The following discussion and analysis is intended to help the reader understand the Trust’s financial condition, results of operations, liquidity and capital resources. This discussion and analysis should be read in conjunction with the Trust’s unaudited financial statements and the accompanying notes included in this Quarterly Report and the Trust’s audited financial statements and the accompanying notes included in the 2011 Form 10-K.

Overview

The Trust is a statutory trust created on December 30, 2010 under the Delaware Statutory Trust Act. The business and affairs of the Trust are managed by the Trustee and, as necessary, the Delaware Trustee. The Trust’s purpose is to hold the Royalty Interests, to distribute to the Trust unitholders cash that the Trust receives in respect of the Royalty Interests and the derivatives agreement (described in Note 5 to the unaudited financial statements contained in Part I, Item 1 of this Quarterly Report) and to perform certain administrative functions in respect of the Royalty Interests and the Trust units. Other than the foregoing activities, the Trust does not conduct any operations or activities. The Trustee has no involvement with, control or authority over, or responsibility for, any aspect of the operations on or relating to the properties in which the Trust has an interest. The Trust derives all or substantially all of its income and cash flow from the Royalty Interests and the derivatives agreement. The Trust is treated as a partnership for federal income tax purposes.

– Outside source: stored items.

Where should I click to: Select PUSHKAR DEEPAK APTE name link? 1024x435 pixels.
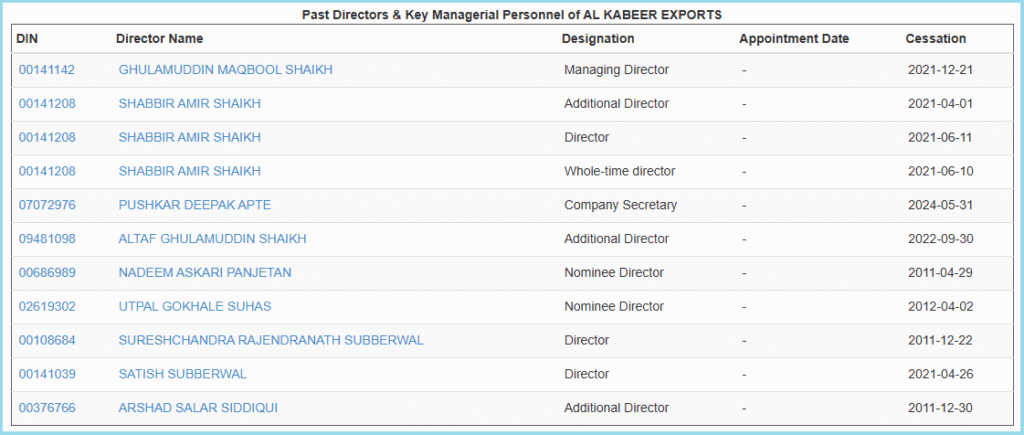(x=194, y=205)
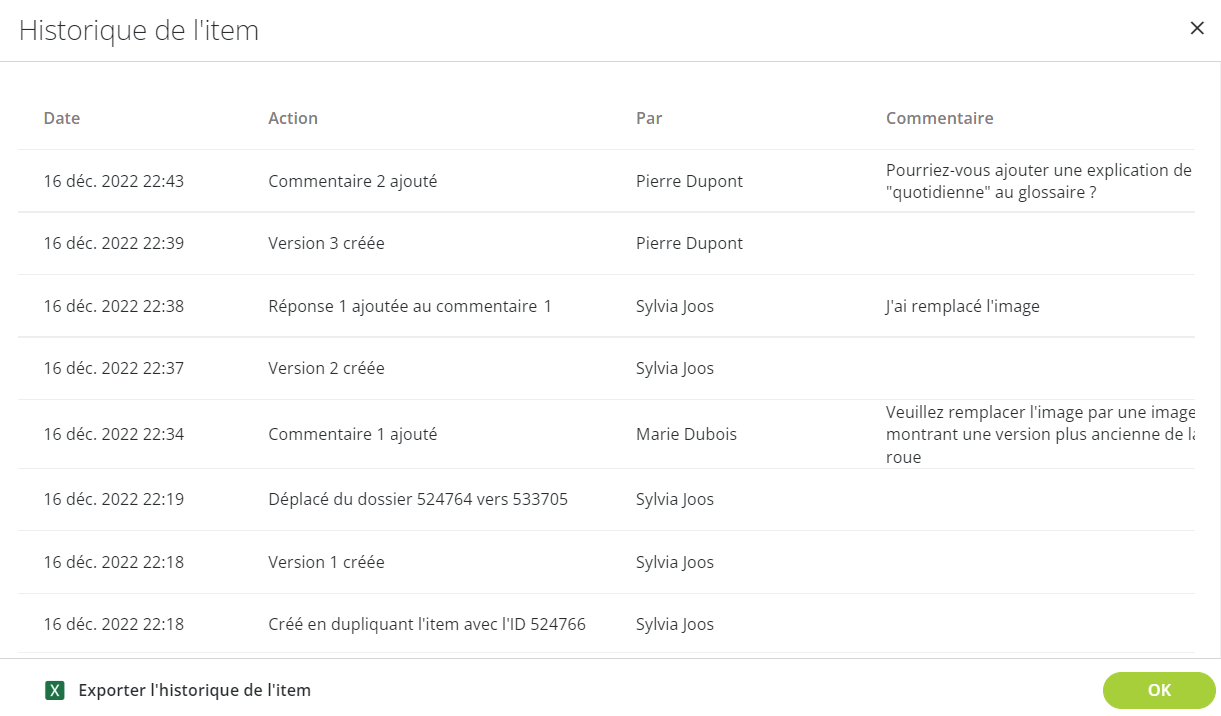1221x716 pixels.
Task: Click the J'ai remplacé l'image comment
Action: coord(963,306)
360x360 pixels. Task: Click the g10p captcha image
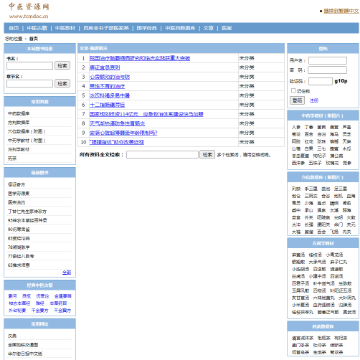tap(341, 81)
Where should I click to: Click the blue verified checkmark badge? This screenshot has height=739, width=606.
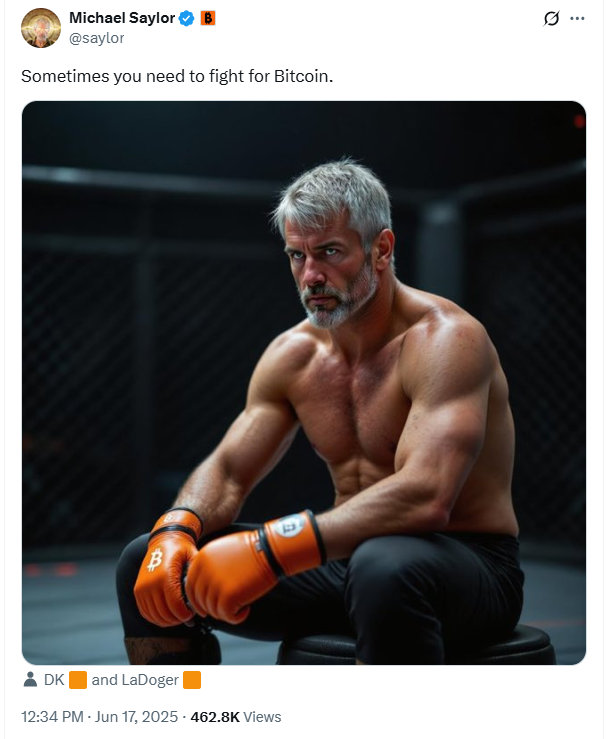[x=187, y=18]
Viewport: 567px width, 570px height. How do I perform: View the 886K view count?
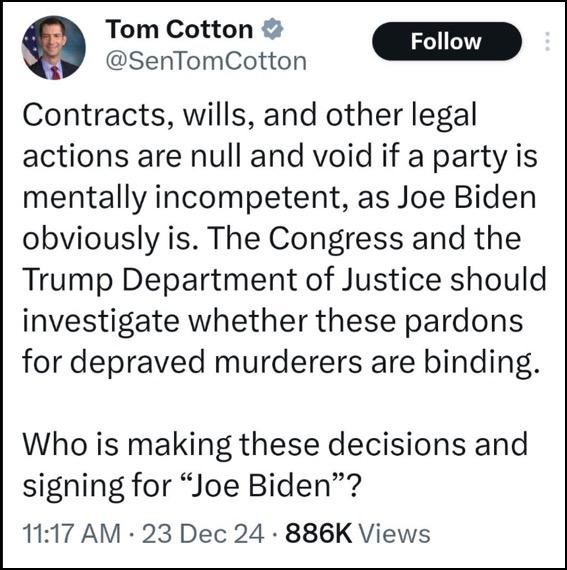319,533
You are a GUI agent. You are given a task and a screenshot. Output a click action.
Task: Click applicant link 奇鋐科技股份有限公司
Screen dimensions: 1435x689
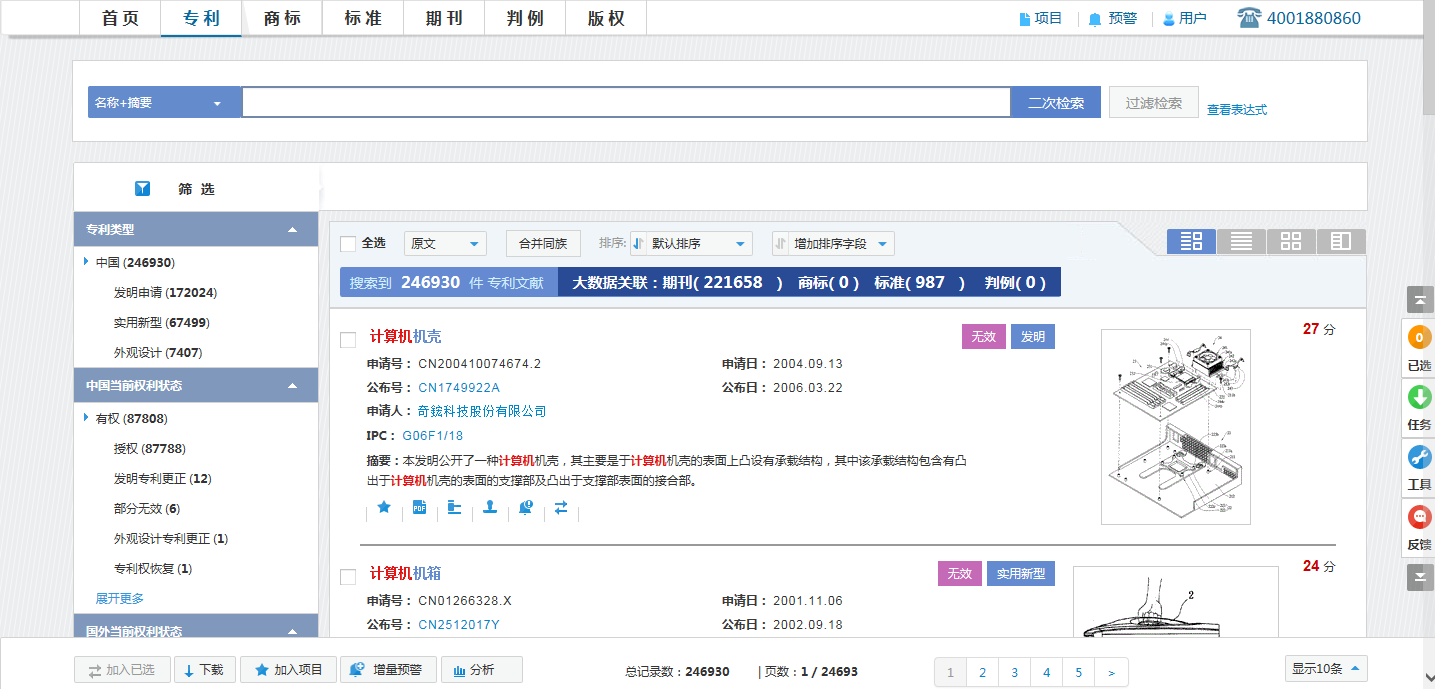(482, 412)
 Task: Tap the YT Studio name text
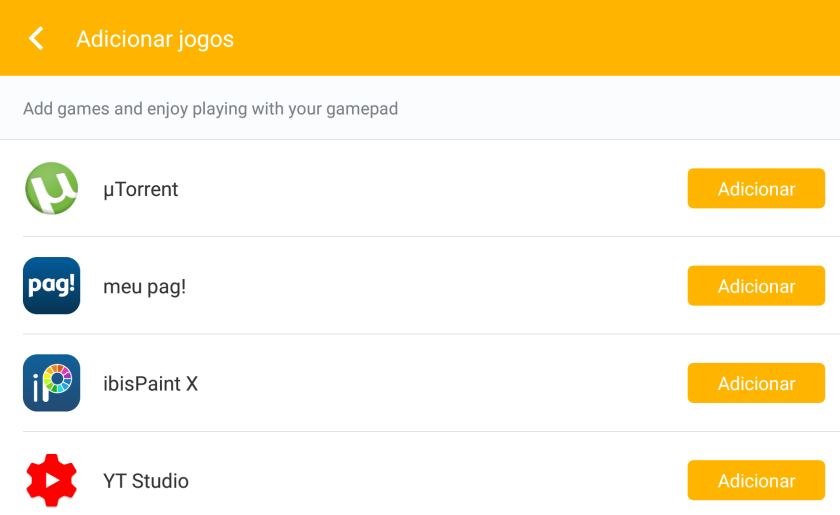tap(146, 481)
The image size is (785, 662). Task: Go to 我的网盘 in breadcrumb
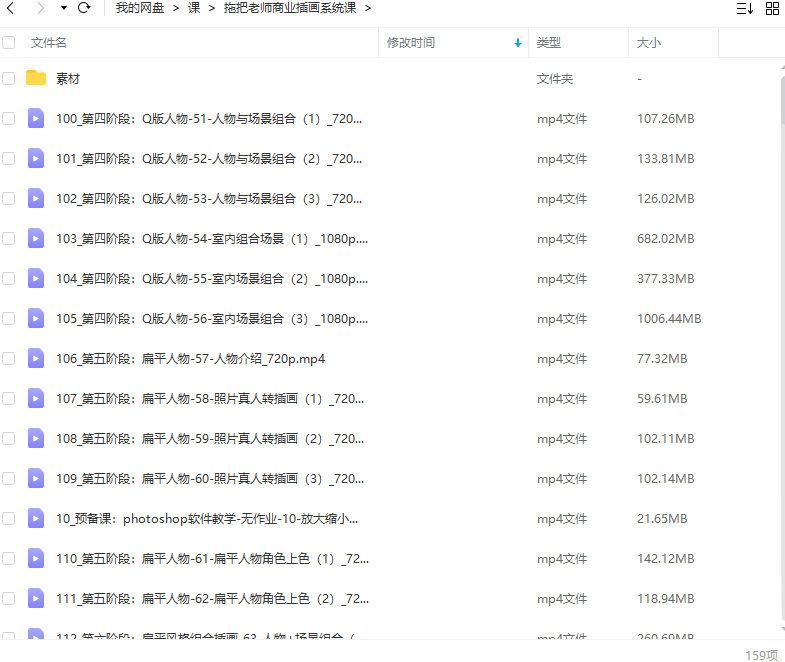(141, 8)
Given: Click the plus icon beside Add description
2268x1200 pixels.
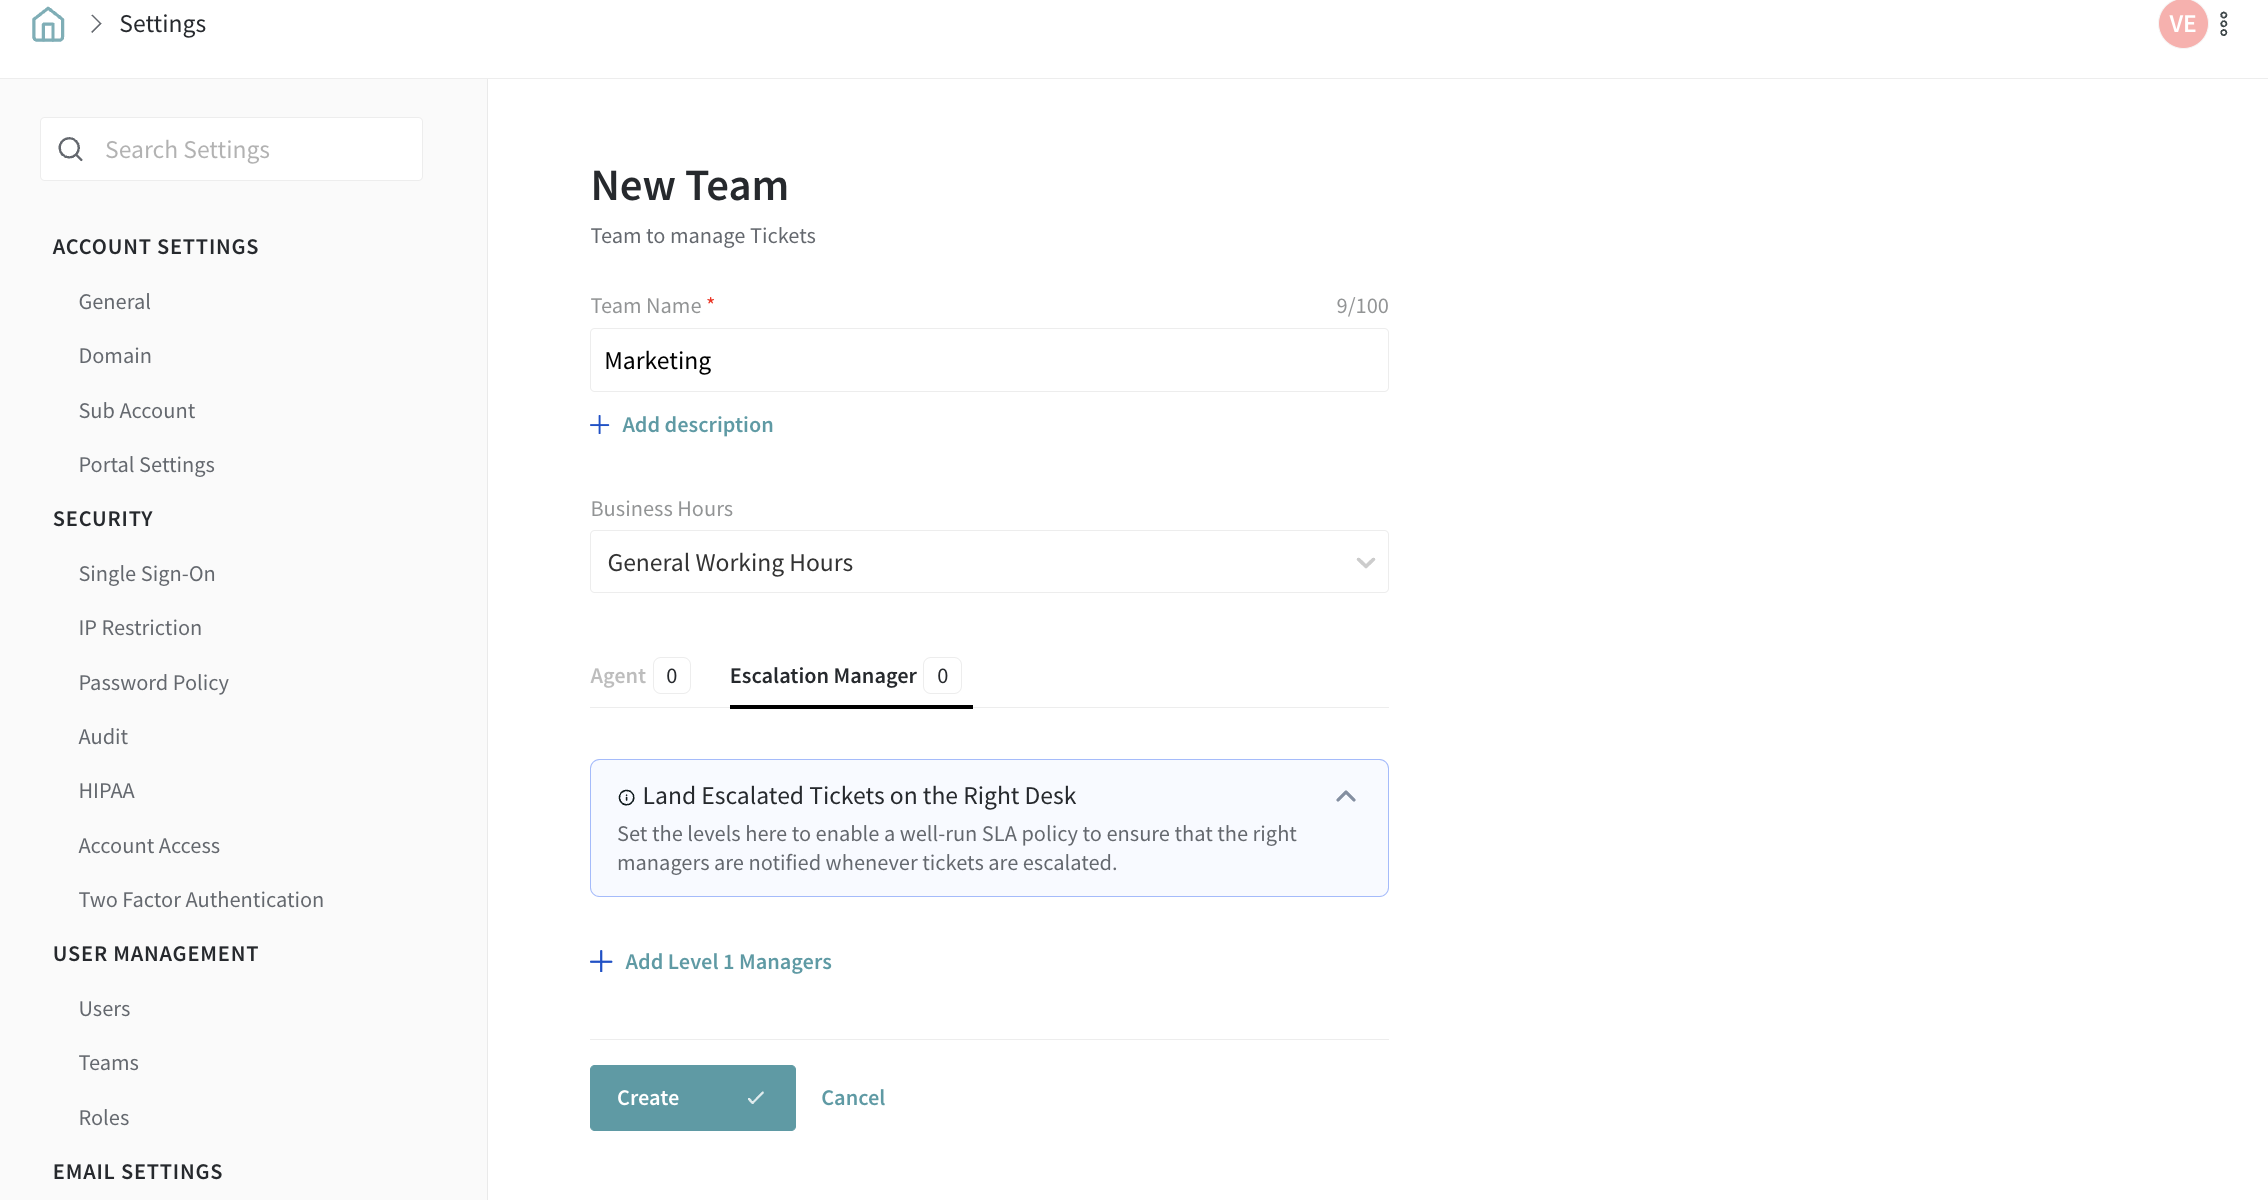Looking at the screenshot, I should pyautogui.click(x=600, y=425).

Properties. At September 30, 2012, the Trust’s properties consisted of Royalty Interests in (a) the Initial Wells, (b) 89 additional wells (equivalent to approximately 94 Trust Development Wells under the development agreement as described below) that were drilled and perforated for completion between December 31, 2010 and September 30, 2012, and (c) the equivalent of approximately 29 Trust Development Wells to be drilled within an AMI consisting of approximately 49,700 gross acres (42,000 net acres) in Alfalfa, Garfield, Grant, Major and Woods counties in Oklahoma.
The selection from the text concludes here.